# Problem:
Although the material holds pictures, none belong in the copy; transcribe exactly, and only, the lines from the one with "Screen dimensions: 1024x430" through the end.

Segment Start: Records

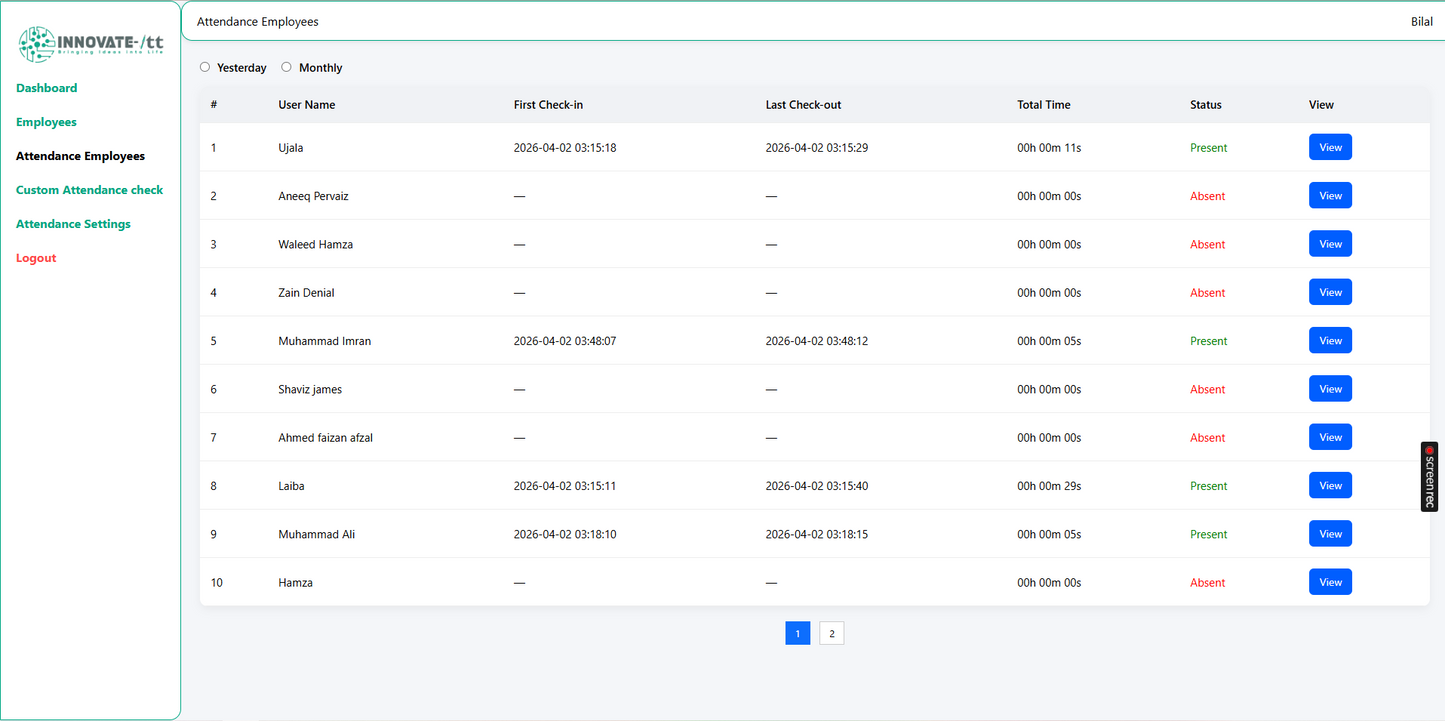1445x721 pixels.
Task: Open the Employees section
Action: pos(46,121)
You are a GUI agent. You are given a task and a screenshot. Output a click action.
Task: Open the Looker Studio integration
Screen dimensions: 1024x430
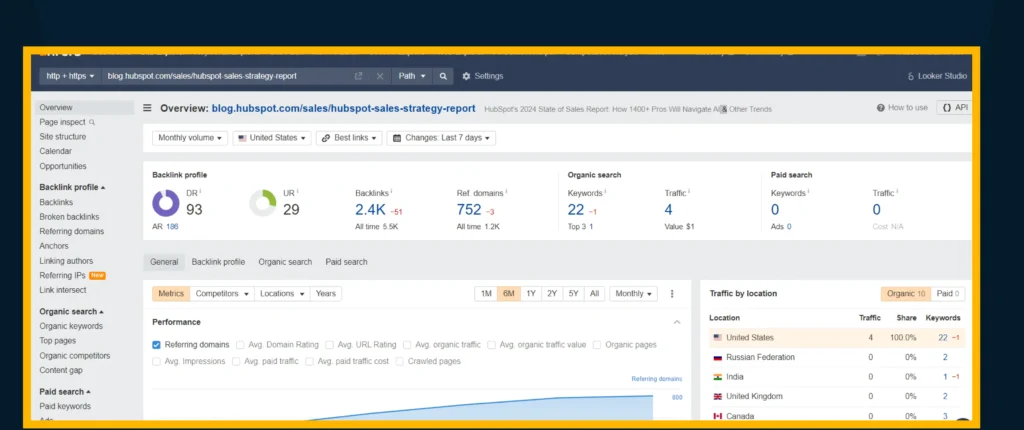(x=938, y=76)
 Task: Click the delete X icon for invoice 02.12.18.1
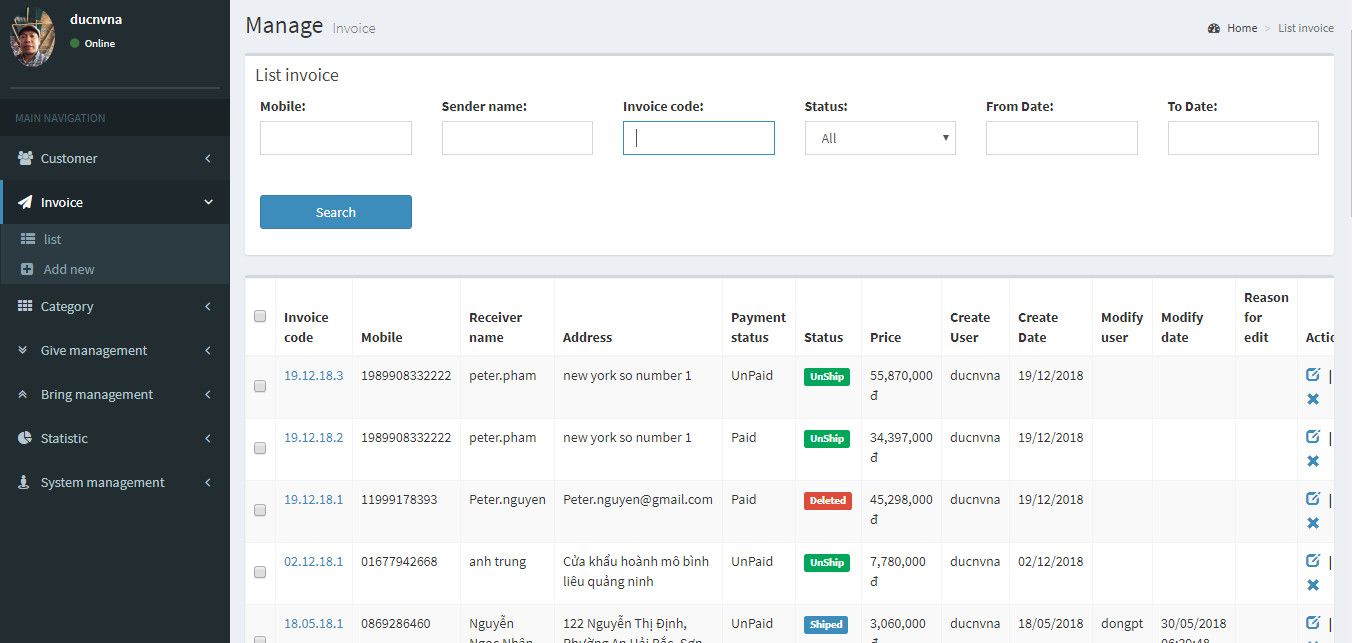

Segment End: Records

# Solution to this exercise:
Screen dimensions: 1024x430
(x=938, y=76)
 Task: Click the delete X icon for invoice 02.12.18.1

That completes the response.